= Data to examine =
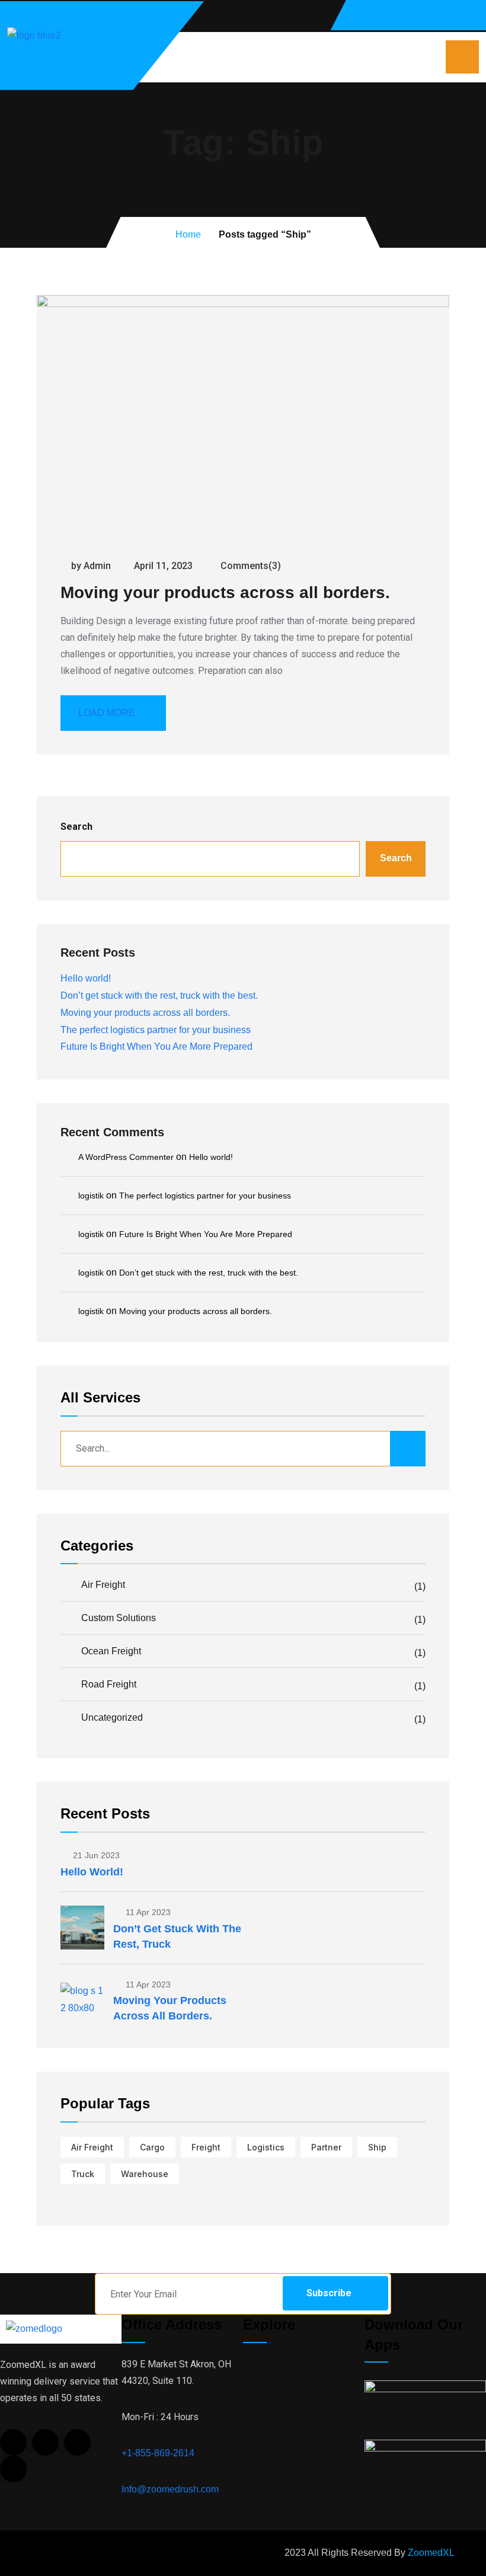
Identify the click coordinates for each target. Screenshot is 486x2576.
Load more (106, 713)
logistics (265, 2147)
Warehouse (144, 2174)
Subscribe (328, 2293)
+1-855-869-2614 (158, 2453)
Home (188, 234)
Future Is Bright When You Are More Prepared (156, 1046)
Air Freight (253, 1585)
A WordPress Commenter (126, 1157)
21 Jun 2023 (95, 1855)
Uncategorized (253, 1718)
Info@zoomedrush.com (170, 2489)
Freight (205, 2147)
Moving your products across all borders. (225, 592)
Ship (377, 2147)
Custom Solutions (253, 1619)
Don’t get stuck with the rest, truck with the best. (159, 995)
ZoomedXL (431, 2553)
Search (76, 826)
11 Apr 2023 (147, 1912)
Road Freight (253, 1685)
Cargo (152, 2147)
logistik (91, 1195)
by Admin (91, 565)
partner (326, 2147)
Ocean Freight (253, 1652)
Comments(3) (249, 565)
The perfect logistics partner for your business (155, 1030)
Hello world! (85, 978)
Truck (82, 2174)
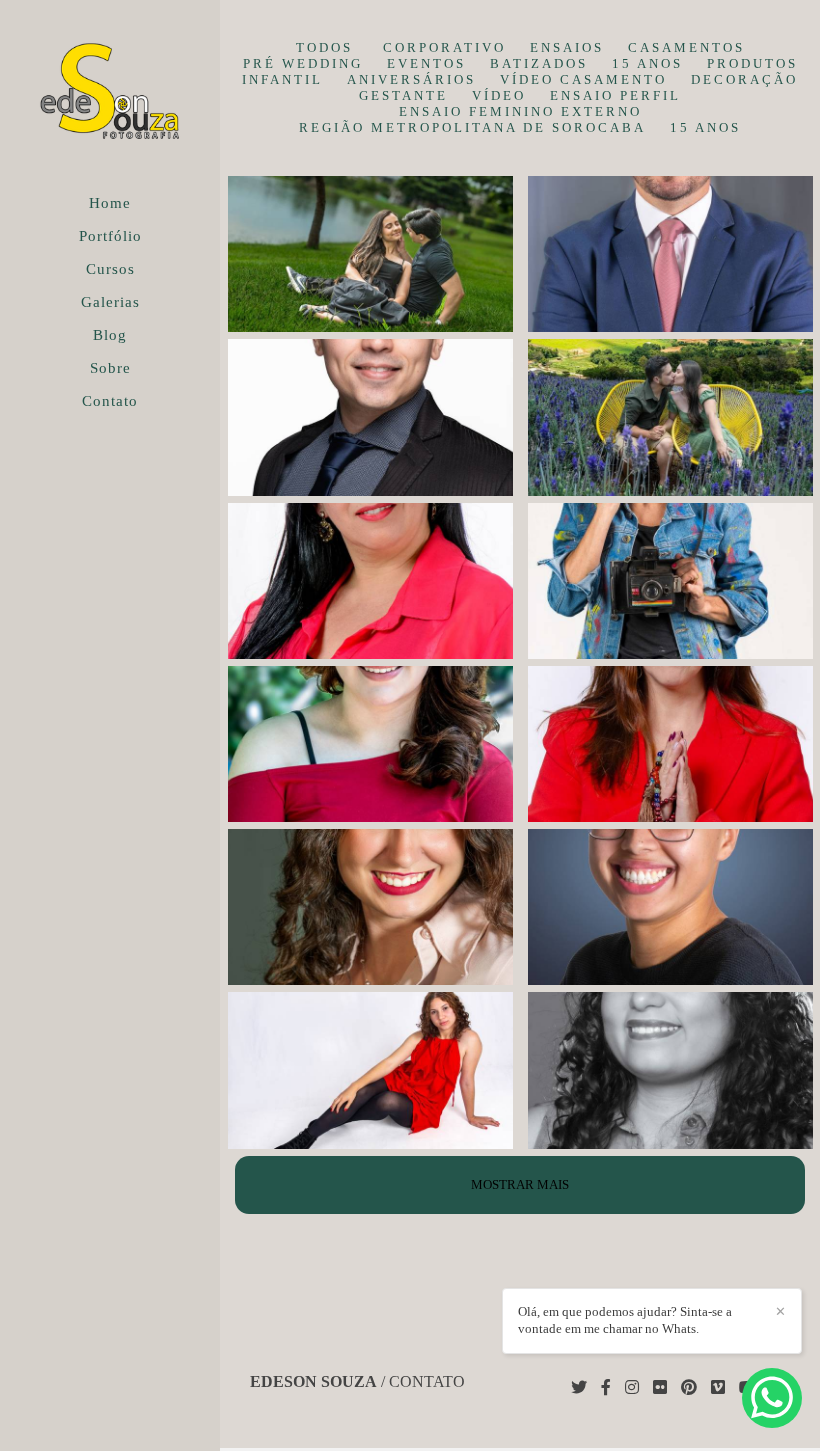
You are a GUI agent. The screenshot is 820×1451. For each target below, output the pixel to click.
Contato (110, 401)
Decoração (744, 79)
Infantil (282, 79)
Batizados (539, 63)
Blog (110, 335)
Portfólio (110, 236)
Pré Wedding (303, 63)
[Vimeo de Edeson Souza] (718, 1387)
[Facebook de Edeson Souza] (606, 1387)
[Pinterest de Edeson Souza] (689, 1387)
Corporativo (444, 47)
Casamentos (686, 47)
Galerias (110, 302)
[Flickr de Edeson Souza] (660, 1387)
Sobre (110, 368)
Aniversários (411, 79)
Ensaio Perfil (615, 95)
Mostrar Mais (520, 1184)
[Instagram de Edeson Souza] (632, 1387)
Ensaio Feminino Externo (520, 111)
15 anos (647, 63)
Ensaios (567, 47)
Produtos (752, 63)
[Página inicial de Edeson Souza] (110, 94)
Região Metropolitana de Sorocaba (472, 127)
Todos (324, 47)
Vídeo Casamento (583, 79)
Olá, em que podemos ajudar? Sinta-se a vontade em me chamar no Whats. (625, 1320)
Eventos (426, 63)
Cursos (110, 269)
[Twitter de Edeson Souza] (579, 1387)
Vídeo (499, 95)
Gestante (403, 95)
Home (110, 203)
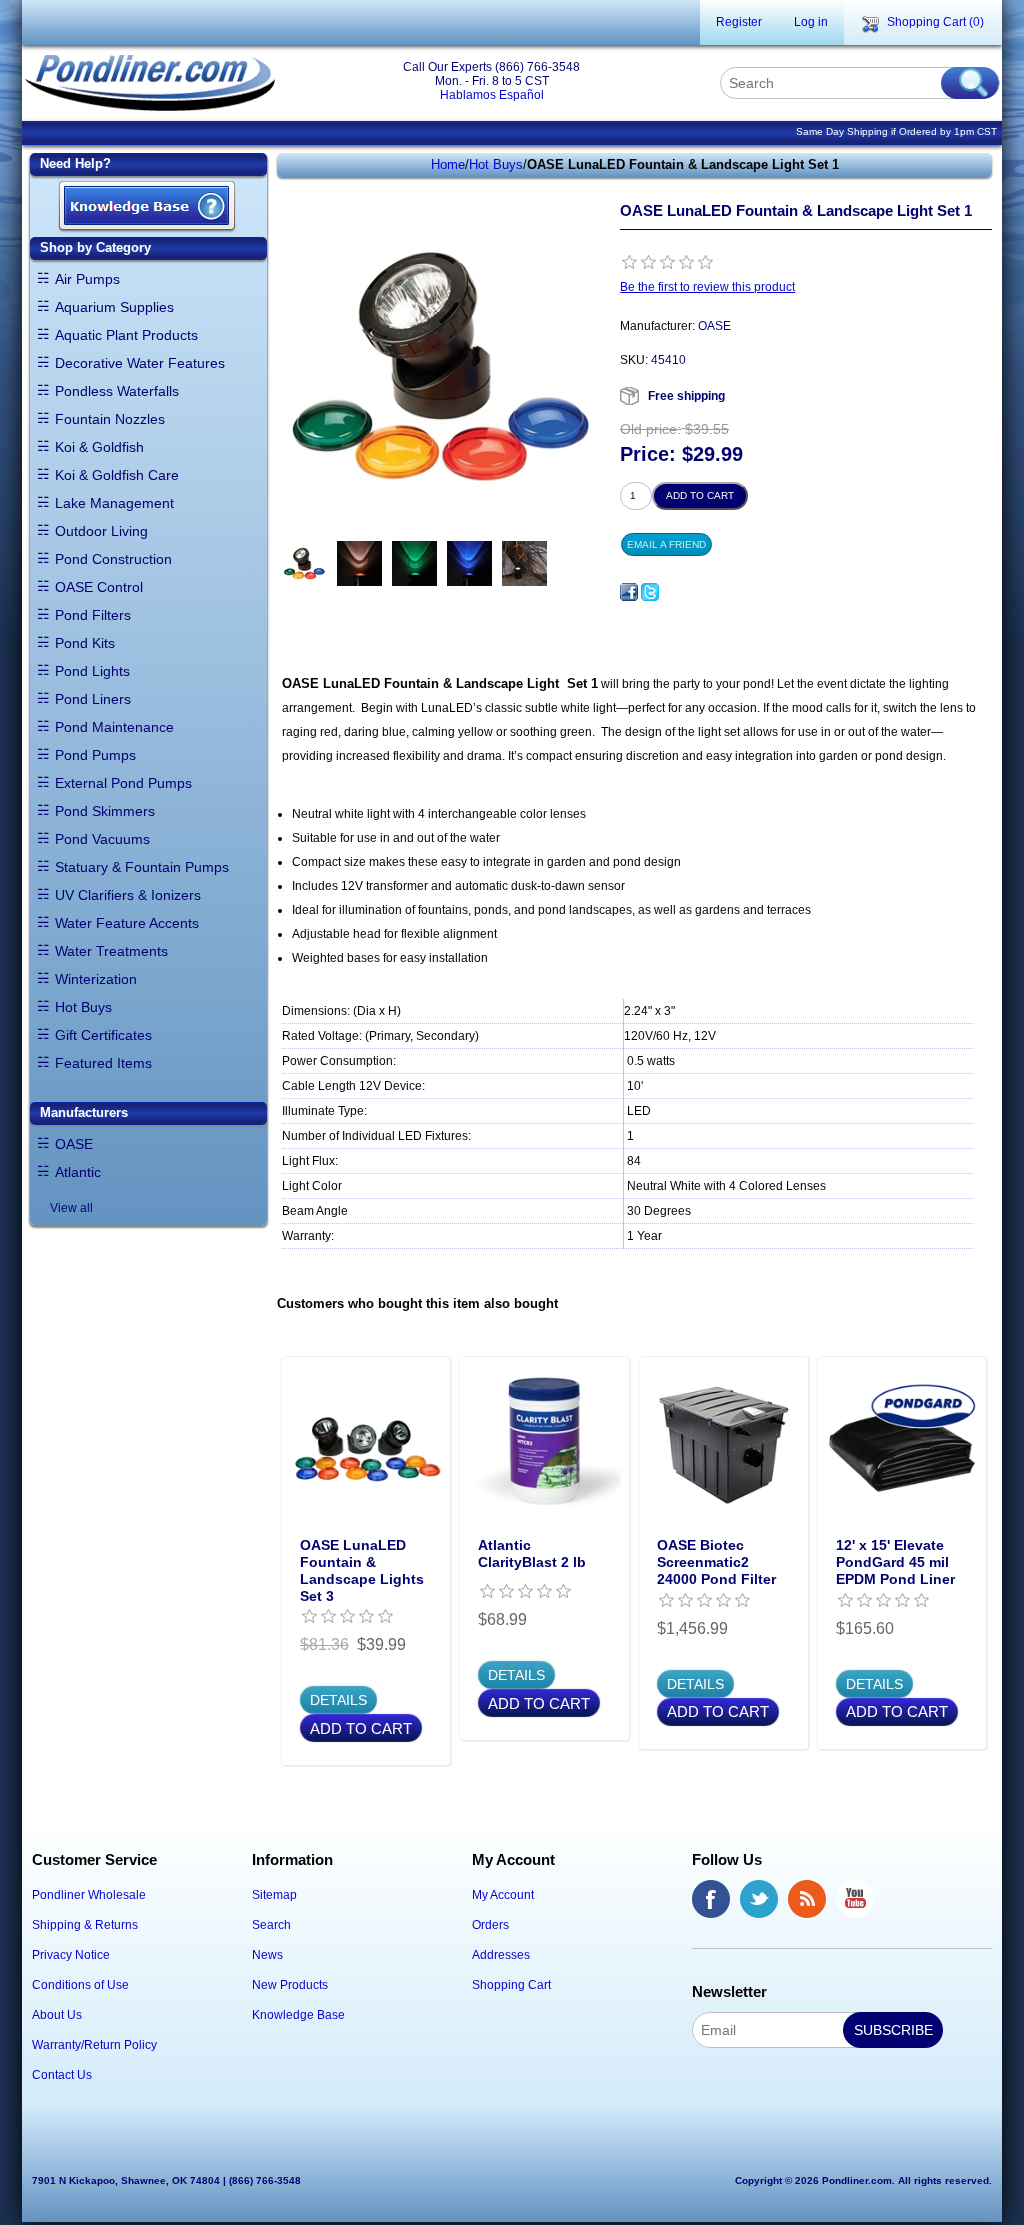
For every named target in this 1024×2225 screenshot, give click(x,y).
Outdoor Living (101, 531)
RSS (807, 1899)
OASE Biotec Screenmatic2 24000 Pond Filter (716, 1562)
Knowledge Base (298, 2015)
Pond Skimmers (105, 811)
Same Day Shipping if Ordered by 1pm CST (896, 131)
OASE (74, 1144)
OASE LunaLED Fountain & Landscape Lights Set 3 (362, 1570)
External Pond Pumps (123, 783)
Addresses (501, 1955)
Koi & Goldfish (99, 447)
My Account (503, 1895)
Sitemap (274, 1895)
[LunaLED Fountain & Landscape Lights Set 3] (366, 1441)
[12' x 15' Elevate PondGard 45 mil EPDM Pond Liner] (902, 1441)
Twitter (759, 1899)
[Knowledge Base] (147, 207)
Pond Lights (92, 671)
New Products (290, 1985)
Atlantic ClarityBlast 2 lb (532, 1553)
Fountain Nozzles (110, 419)
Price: (648, 455)
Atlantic (78, 1172)
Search (271, 1925)
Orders (490, 1925)
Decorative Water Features (140, 363)
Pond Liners (93, 699)
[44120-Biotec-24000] (723, 1441)
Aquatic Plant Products (126, 335)
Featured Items (103, 1063)
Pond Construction (113, 559)
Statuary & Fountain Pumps (142, 867)
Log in (811, 22)
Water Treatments (111, 951)
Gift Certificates (103, 1035)
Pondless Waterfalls (117, 391)
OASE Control (99, 587)
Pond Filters (93, 615)
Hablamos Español (492, 95)
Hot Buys (83, 1007)
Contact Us (62, 2075)
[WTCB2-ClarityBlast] (544, 1441)
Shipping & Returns (85, 1925)
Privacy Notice (71, 1955)
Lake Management (114, 503)
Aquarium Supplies (114, 307)
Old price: (650, 429)
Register (739, 22)
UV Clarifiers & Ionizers (128, 895)
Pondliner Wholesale (89, 1895)
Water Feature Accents (127, 923)
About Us (57, 2015)
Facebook (711, 1899)
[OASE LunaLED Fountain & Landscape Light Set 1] (304, 563)
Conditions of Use (80, 1985)
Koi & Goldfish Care (117, 475)
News (267, 1955)
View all (71, 1208)
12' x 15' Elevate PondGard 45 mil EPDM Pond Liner (895, 1562)
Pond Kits (85, 643)
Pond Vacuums (102, 839)
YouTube (855, 1899)
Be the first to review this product (707, 287)
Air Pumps (87, 279)
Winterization (96, 979)
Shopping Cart (511, 1985)
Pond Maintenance (114, 727)
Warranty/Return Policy (94, 2045)
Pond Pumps (95, 755)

= Required work =
Return only the stretch above from the line containing "Todos (324, 47)" through the line containing "Twitter (759, 1899)", word for word and without pictures.

= Response box =
Todos (324, 47)
Vídeo Casamento (583, 79)
Olá, em que podemos ajudar? Sinta-se a vontade em me chamar no Whats. (625, 1320)
Eventos (426, 63)
Cursos (110, 269)
[Twitter de Edeson Souza] (579, 1387)
Vídeo (499, 95)
Gestante (403, 95)
Home (110, 203)
For every named target in this 1024×2225 screenshot, give click(x,y).
Outdoor Living (101, 531)
RSS (807, 1899)
OASE Biotec Screenmatic2 24000 Pond Filter (716, 1562)
Knowledge Base (298, 2015)
Pond Skimmers (105, 811)
Same Day Shipping if Ordered by 1pm CST (896, 131)
OASE (74, 1144)
OASE LunaLED Fountain & Landscape Lights Set 3 (362, 1570)
External Pond Pumps (123, 783)
Addresses (501, 1955)
Koi & Goldfish (99, 447)
My Account (503, 1895)
Sitemap (274, 1895)
[LunaLED Fountain & Landscape Lights Set 3] (366, 1441)
[12' x 15' Elevate PondGard 45 mil EPDM Pond Liner] (902, 1441)
Twitter (759, 1899)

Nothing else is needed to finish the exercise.